── Selected excerpt ──
This email is the paypal email, its not used for company contact, so why would i check here? why would they not call even? why do they not ship the product i ordered on a public store where my card has already been billed? either way this is a minor issue. they also sent with direct signature... i have ordered presses that cost nearly 100k and never had a direct signature required, this means the receiver of the package must be present with ID at the time of delivery, it took us 3 days and a 1.5 hour drive to get this after arriving in our area, 7 days total shipping, 10 days waiting to ship.


the fourth and fifth:

So after all this, i get the vat, go to use it.... i explain i received it and asked 1 last time why she cared where i got it? she stated "we need to know so we know what type of machine you have exactly", i say ok that is fair and finally answer teh question with more detail stating the name of the guy i have worked with after the purchase.

i also add that because i realized i needed a firmware update to use this new solid gold "super" vat i would nicely ask for the software to update the firmware for me. i get this response:

" i am sorry ,we can not help you, you purchased from a third party and you will have to pay a transfer fee before we can help you"
───
Please list every length of time that the forum post mentions. These rows have no connection to the forum post.
── Data listing ──
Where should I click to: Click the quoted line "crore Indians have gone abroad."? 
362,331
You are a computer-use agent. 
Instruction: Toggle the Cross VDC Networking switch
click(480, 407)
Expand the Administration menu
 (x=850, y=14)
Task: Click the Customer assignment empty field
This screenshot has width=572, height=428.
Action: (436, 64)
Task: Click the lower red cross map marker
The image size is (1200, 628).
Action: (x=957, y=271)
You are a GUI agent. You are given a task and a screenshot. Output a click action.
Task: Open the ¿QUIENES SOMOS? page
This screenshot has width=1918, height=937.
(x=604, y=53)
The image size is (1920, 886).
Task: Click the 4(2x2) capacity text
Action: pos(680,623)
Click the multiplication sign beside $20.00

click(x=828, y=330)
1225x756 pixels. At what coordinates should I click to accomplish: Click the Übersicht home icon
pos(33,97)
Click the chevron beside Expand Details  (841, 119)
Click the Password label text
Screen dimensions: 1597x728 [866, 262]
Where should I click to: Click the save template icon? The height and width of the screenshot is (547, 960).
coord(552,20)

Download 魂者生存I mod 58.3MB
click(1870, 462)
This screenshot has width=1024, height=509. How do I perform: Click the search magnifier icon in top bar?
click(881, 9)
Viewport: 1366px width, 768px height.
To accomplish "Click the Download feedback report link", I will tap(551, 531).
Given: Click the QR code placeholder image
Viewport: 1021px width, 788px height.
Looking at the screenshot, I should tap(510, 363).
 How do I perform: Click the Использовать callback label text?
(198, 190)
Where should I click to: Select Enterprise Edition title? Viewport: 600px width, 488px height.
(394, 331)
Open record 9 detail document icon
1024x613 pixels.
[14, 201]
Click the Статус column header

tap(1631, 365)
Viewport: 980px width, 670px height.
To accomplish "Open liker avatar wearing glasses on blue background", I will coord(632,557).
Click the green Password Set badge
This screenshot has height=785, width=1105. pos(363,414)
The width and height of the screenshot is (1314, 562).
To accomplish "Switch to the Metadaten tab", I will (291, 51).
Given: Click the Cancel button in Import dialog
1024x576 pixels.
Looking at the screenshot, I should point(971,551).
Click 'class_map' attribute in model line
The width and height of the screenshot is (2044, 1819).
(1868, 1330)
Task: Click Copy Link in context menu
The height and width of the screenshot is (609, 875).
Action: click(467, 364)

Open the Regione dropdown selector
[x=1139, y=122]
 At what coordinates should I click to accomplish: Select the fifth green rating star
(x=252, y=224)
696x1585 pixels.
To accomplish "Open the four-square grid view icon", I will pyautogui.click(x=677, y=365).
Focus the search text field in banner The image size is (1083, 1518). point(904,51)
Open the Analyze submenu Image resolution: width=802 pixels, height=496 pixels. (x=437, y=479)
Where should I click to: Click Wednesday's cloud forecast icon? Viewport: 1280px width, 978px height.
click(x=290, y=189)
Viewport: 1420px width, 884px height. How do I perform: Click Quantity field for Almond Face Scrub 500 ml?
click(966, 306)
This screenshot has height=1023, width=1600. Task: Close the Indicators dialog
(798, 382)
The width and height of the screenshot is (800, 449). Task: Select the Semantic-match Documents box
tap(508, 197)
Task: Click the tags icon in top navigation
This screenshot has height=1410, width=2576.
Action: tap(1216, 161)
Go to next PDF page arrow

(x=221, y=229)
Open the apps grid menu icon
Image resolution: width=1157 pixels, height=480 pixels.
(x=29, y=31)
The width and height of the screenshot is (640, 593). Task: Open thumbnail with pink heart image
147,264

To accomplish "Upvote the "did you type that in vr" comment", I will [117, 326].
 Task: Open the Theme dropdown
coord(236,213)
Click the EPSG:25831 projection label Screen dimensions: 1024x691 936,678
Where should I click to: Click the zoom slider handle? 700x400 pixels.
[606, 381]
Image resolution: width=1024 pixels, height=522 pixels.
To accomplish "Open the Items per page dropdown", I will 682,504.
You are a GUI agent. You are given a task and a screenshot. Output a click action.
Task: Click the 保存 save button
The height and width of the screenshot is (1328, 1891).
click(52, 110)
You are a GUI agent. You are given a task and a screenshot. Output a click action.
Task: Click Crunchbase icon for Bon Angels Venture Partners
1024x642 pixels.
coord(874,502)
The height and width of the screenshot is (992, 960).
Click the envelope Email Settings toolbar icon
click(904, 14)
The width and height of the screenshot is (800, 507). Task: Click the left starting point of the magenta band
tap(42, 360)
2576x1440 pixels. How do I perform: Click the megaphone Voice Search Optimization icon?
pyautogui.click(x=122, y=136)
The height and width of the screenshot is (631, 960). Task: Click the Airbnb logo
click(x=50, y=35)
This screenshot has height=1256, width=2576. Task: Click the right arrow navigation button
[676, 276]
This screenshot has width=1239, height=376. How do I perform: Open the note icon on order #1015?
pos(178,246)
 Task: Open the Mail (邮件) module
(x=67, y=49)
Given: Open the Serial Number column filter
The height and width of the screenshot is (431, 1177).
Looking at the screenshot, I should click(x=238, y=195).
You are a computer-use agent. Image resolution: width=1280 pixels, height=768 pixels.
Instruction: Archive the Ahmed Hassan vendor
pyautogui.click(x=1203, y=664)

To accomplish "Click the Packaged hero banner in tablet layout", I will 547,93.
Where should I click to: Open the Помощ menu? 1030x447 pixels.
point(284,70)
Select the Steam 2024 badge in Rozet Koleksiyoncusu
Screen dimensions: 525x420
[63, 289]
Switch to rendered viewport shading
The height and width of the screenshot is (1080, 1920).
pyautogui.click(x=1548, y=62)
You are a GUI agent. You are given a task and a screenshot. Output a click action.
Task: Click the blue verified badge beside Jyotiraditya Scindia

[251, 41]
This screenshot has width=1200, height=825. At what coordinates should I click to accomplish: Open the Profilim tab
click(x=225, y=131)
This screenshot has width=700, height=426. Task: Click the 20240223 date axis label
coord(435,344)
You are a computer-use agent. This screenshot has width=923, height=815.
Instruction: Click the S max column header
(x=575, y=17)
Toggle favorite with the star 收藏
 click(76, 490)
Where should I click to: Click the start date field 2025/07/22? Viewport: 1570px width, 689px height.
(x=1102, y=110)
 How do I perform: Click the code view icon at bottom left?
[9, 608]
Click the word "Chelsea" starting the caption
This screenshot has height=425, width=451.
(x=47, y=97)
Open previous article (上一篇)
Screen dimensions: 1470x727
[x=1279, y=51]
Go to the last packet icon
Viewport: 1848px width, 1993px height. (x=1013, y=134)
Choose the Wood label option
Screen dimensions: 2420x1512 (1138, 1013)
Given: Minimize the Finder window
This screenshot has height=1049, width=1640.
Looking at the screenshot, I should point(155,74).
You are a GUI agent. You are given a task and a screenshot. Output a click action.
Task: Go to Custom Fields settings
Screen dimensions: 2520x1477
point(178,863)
───
> **Worked answer**:
3 days, 1.5 hours, 7 days, 10 days